- [Task description] Copy each line of the records below that has "Given" in it.

- [Data for this exercise]
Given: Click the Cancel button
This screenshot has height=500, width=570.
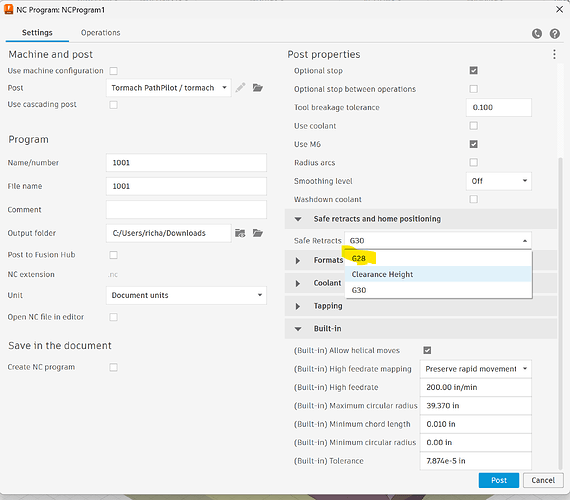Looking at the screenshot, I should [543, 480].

---

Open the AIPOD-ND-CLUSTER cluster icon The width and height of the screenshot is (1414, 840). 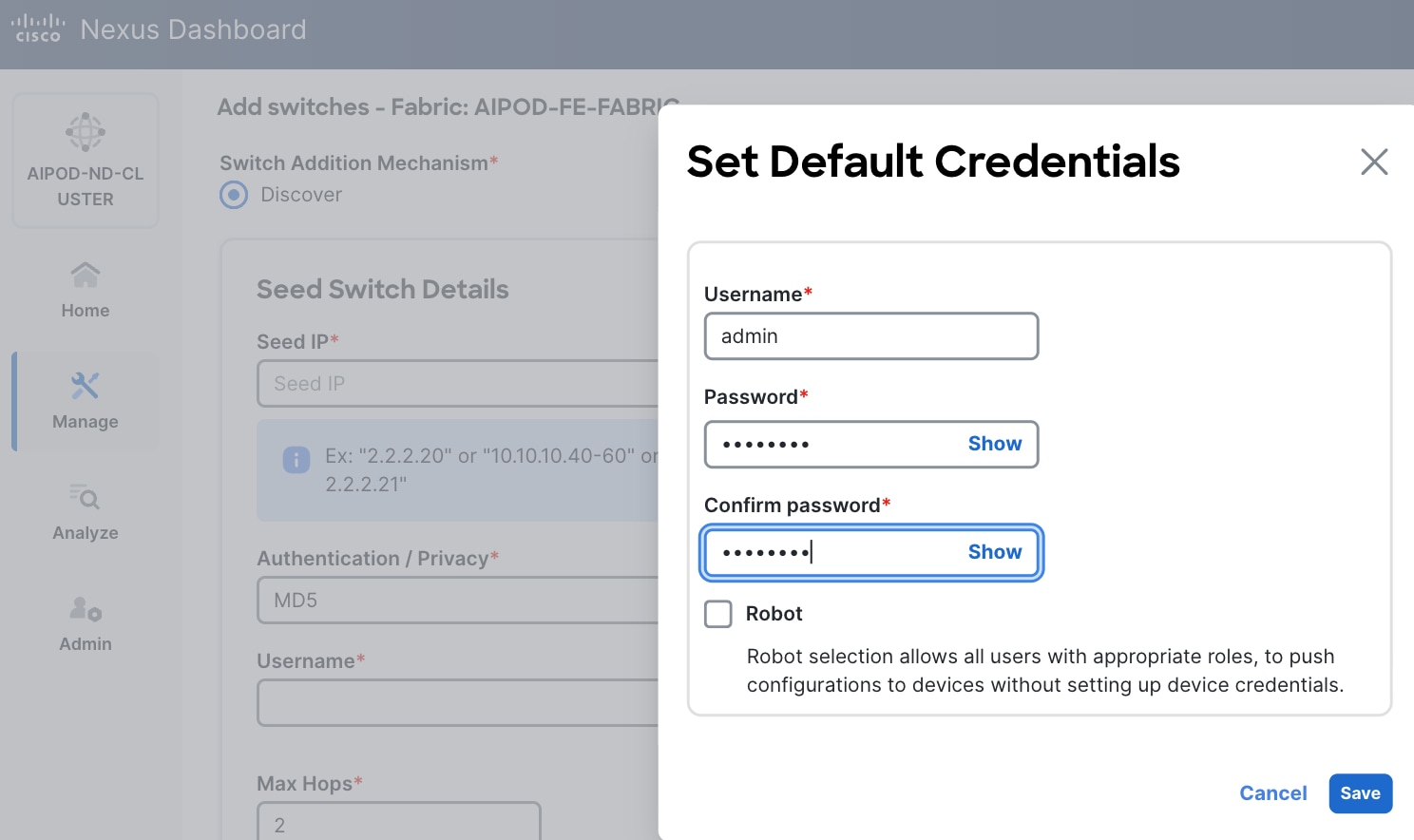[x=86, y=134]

...

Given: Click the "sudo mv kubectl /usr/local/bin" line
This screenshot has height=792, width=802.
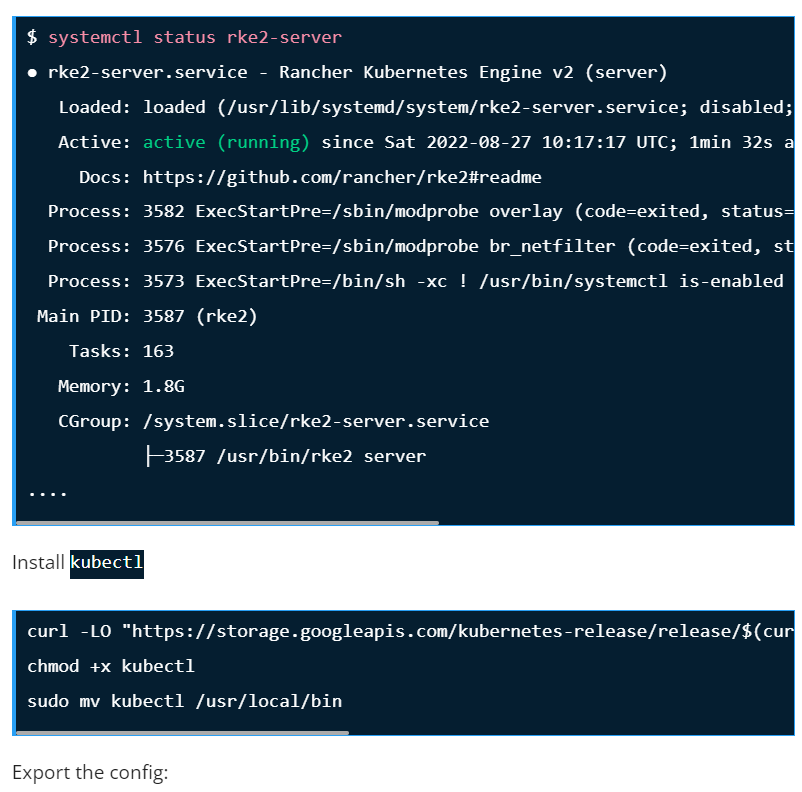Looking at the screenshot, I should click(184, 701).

- [Solution]
Given: Click the Cancel button
Given: Click the "sudo mv kubectl /usr/local/bin" line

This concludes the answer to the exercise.